Commentator Madeleine Kunin has been watching the debate about funding for S-Chip, the national Children's Health Insurance Program, with increasing concern, and a strong sense of deja-vu.  

(KUNIN) I usually resist the temptation to go back to the days when I was governor, but this time, I can't avoid it. When I was governor in the 1980s we started a program to provide health insurance for children too poor to buy private health insurance. We called it Doctor Dynasaur.

It worked so well that in 1997 the federal government created the State Children's Health Insurance Program, s-chip for short.

By 2006 the number of children without health insurance fell by one third as a result of s-chip. The congress voted to expand the Children's Health Insurance Program from 5 to 35 billion dollars. A great idea, except that President Bush made the rare choice to exercise his veto power on this bill.

His main reasons were that this Children's Health Insurance bill would lead us down the road to state sponsored health insurance, that it was too expensive, and that it did not focus exclusively on the poor.

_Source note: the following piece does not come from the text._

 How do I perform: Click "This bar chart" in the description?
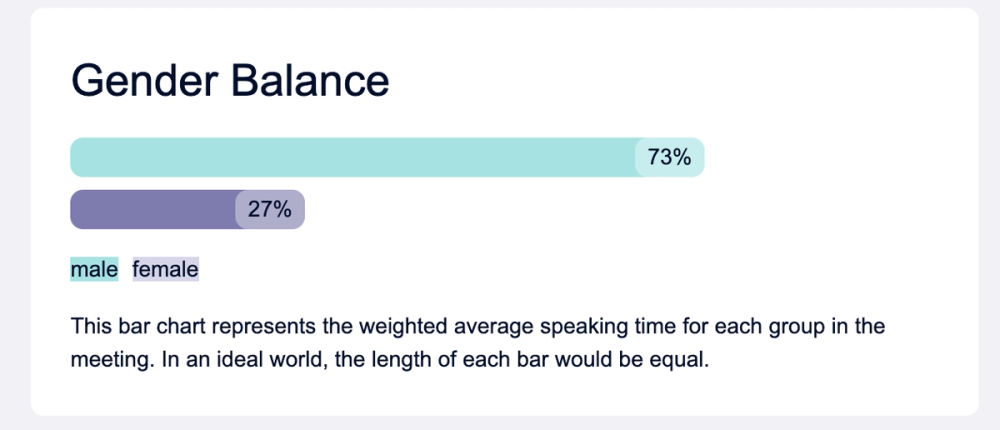pos(138,327)
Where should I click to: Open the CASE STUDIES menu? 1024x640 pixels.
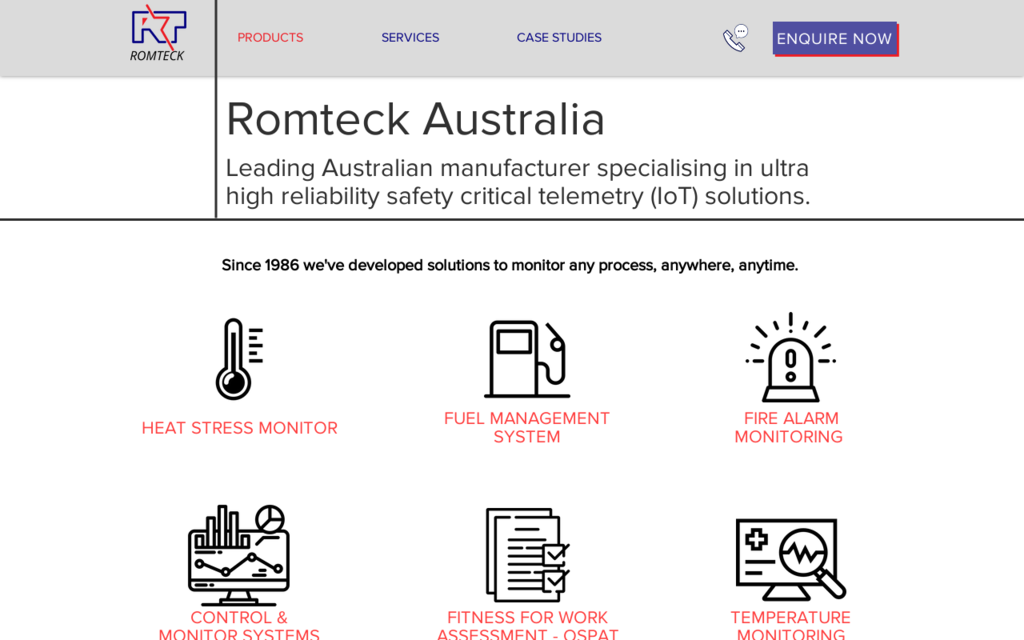click(x=559, y=37)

The terrors of socialism have been invoked before regarding Medicaid and Medicare. I remember the dire warnings made by Ronald Regan on a record to be played by doctors' wives, that if these laws were passed we would - quote - "tell our children and our grandchildren how life used to be when men were free."

History has proven otherwise. So have the facts. Medicare is cheaper to administer than private health insurance - a comparison of 2-3% overhead for Medicare, to 17% for private health insurance. Medicare is also more honest. A recent study of the private drug benefit program found wide spread violations and fraud.

Providing more children with health insurance would save money both in the long and short term. With health coverage, children would get preventive care and avoid panicked visits to the emergency room and life long health problems.

Will the congress have the votes to over ride the President's veto, expected this Thursday? The answer should be easy. How could they vote against children? The politics is not. Children do not vote. The elderly succeeded in obtaining drug coverage, a far more expensive, if necessary program. They show up at every election.

This is one vote that should not be about politics. It should be about a basic right for all children in America: a right to grow up to be strong and healthy, regardless of their parents' income, regardless of politics. Today Vermont is the number one state in children's health insurance coverage. It's time for the nation to follow our example.

Madeleine May Kunin is a former governor of Vermont.